Available data:
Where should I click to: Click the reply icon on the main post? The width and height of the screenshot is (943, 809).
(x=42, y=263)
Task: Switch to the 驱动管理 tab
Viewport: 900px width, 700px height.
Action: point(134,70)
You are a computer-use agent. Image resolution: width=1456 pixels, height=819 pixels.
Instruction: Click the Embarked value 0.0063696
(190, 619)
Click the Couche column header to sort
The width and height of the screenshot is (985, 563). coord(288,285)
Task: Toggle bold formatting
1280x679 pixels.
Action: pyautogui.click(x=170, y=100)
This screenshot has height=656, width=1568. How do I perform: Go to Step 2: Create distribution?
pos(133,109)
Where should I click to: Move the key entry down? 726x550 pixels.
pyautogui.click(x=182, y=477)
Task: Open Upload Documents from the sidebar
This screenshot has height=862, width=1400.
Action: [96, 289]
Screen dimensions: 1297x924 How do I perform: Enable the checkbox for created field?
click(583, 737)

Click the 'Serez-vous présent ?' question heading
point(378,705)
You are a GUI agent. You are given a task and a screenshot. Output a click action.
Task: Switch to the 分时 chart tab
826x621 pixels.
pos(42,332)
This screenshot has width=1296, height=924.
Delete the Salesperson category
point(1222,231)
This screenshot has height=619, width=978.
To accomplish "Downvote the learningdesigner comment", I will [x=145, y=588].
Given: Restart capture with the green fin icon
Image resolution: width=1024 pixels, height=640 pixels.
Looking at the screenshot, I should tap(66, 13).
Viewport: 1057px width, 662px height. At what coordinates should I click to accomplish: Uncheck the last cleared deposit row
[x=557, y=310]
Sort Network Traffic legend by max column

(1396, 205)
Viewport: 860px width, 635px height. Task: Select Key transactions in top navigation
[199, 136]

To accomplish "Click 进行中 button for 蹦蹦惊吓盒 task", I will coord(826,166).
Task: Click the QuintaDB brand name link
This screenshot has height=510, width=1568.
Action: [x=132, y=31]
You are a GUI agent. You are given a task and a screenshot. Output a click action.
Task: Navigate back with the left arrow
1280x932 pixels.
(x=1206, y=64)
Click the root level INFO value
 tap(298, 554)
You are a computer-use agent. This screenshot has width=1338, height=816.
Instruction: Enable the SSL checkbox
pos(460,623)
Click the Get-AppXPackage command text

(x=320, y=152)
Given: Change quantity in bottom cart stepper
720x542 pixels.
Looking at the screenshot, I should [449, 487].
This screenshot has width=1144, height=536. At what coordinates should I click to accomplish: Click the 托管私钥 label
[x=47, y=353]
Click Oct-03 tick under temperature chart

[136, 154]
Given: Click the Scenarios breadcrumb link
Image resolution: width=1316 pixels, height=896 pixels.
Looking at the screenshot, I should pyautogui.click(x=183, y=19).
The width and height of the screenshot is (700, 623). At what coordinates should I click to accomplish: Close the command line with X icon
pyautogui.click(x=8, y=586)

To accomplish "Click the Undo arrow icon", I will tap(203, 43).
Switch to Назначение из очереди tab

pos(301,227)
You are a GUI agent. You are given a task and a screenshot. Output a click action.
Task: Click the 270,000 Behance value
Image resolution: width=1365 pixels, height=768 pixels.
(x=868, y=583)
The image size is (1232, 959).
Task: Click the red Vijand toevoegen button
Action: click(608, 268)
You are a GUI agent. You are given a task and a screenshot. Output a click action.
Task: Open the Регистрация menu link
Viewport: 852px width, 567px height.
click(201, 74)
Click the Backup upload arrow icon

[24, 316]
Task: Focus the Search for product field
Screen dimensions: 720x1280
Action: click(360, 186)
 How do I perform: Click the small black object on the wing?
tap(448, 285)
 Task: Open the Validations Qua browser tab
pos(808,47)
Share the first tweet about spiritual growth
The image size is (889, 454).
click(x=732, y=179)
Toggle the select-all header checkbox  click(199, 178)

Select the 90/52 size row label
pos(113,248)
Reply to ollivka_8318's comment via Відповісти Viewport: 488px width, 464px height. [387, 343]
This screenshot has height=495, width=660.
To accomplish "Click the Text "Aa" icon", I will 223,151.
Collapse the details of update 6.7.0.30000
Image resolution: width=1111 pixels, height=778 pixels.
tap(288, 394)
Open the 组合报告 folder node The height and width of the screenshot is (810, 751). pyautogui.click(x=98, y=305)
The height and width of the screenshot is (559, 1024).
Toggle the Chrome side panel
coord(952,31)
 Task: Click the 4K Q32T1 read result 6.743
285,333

Required action: The full set of entries above needs to be restated word for word.

Answer space:
Where should I click to: Click the reply icon on the main post? The width and height of the screenshot is (943, 809).
(x=42, y=263)
Task: Switch to the 驱动管理 tab
Viewport: 900px width, 700px height.
Action: point(134,70)
You are a computer-use agent. Image resolution: width=1456 pixels, height=819 pixels.
Instruction: Click the Embarked value 0.0063696
(190, 619)
Click the Couche column header to sort
The width and height of the screenshot is (985, 563). coord(288,285)
Task: Toggle bold formatting
1280x679 pixels.
Action: pyautogui.click(x=170, y=100)
This screenshot has height=656, width=1568. How do I perform: Go to Step 2: Create distribution?
pos(133,109)
Where should I click to: Move the key entry down? 726x550 pixels.
pyautogui.click(x=182, y=477)
Task: Open Upload Documents from the sidebar
This screenshot has height=862, width=1400.
Action: [96, 289]
Screen dimensions: 1297x924 How do I perform: Enable the checkbox for created field?
click(583, 737)

Click the 'Serez-vous présent ?' question heading
point(378,705)
You are a GUI agent. You are given a task and a screenshot. Output a click action.
Task: Switch to the 分时 chart tab
826x621 pixels.
pos(42,332)
This screenshot has width=1296, height=924.
Delete the Salesperson category
point(1222,231)
This screenshot has height=619, width=978.
To accomplish "Downvote the learningdesigner comment", I will [x=145, y=588].
Given: Restart capture with the green fin icon
Image resolution: width=1024 pixels, height=640 pixels.
Looking at the screenshot, I should tap(66, 13).
Viewport: 1057px width, 662px height. At what coordinates should I click to accomplish: Uncheck the last cleared deposit row
[x=557, y=310]
Sort Network Traffic legend by max column

(1396, 205)
Viewport: 860px width, 635px height. Task: Select Key transactions in top navigation
[199, 136]

To accomplish "Click 进行中 button for 蹦蹦惊吓盒 task", I will coord(826,166).
Task: Click the QuintaDB brand name link
This screenshot has height=510, width=1568.
Action: [x=132, y=31]
You are a GUI agent. You are given a task and a screenshot. Output a click action.
Task: Navigate back with the left arrow
1280x932 pixels.
(x=1206, y=64)
Click the root level INFO value
 tap(298, 554)
You are a computer-use agent. This screenshot has width=1338, height=816.
Instruction: Enable the SSL checkbox
pos(460,623)
Click the Get-AppXPackage command text

(x=320, y=152)
Given: Change quantity in bottom cart stepper
720x542 pixels.
Looking at the screenshot, I should [449, 487].
This screenshot has width=1144, height=536. At what coordinates should I click to accomplish: Click the 托管私钥 label
[x=47, y=353]
Click Oct-03 tick under temperature chart

[136, 154]
Given: Click the Scenarios breadcrumb link
Image resolution: width=1316 pixels, height=896 pixels.
Looking at the screenshot, I should pyautogui.click(x=183, y=19).
The width and height of the screenshot is (700, 623). At what coordinates should I click to accomplish: Close the command line with X icon
pyautogui.click(x=8, y=586)

To accomplish "Click the Undo arrow icon", I will tap(203, 43).
Switch to Назначение из очереди tab

pos(301,227)
You are a GUI agent. You are given a task and a screenshot. Output a click action.
Task: Click the 270,000 Behance value
Image resolution: width=1365 pixels, height=768 pixels.
(x=868, y=583)
The image size is (1232, 959).
Task: Click the red Vijand toevoegen button
Action: click(608, 268)
You are a GUI agent. You are given a task and a screenshot. Output a click action.
Task: Open the Регистрация menu link
Viewport: 852px width, 567px height.
click(201, 74)
Click the Backup upload arrow icon

[24, 316]
Task: Focus the Search for product field
Screen dimensions: 720x1280
Action: click(360, 186)
 How do I perform: Click the small black object on the wing?
tap(448, 285)
 Task: Open the Validations Qua browser tab
pos(808,47)
Share the first tweet about spiritual growth
The image size is (889, 454).
click(x=732, y=179)
Toggle the select-all header checkbox  click(199, 178)

Select the 90/52 size row label
pos(113,248)
Reply to ollivka_8318's comment via Відповісти Viewport: 488px width, 464px height. [387, 343]
This screenshot has height=495, width=660.
To accomplish "Click the Text "Aa" icon", I will 223,151.
Collapse the details of update 6.7.0.30000
Image resolution: width=1111 pixels, height=778 pixels.
tap(288, 394)
Open the 组合报告 folder node The height and width of the screenshot is (810, 751). pyautogui.click(x=98, y=305)
The height and width of the screenshot is (559, 1024).
Toggle the Chrome side panel
coord(952,31)
 Task: Click the 4K Q32T1 read result 6.743
285,333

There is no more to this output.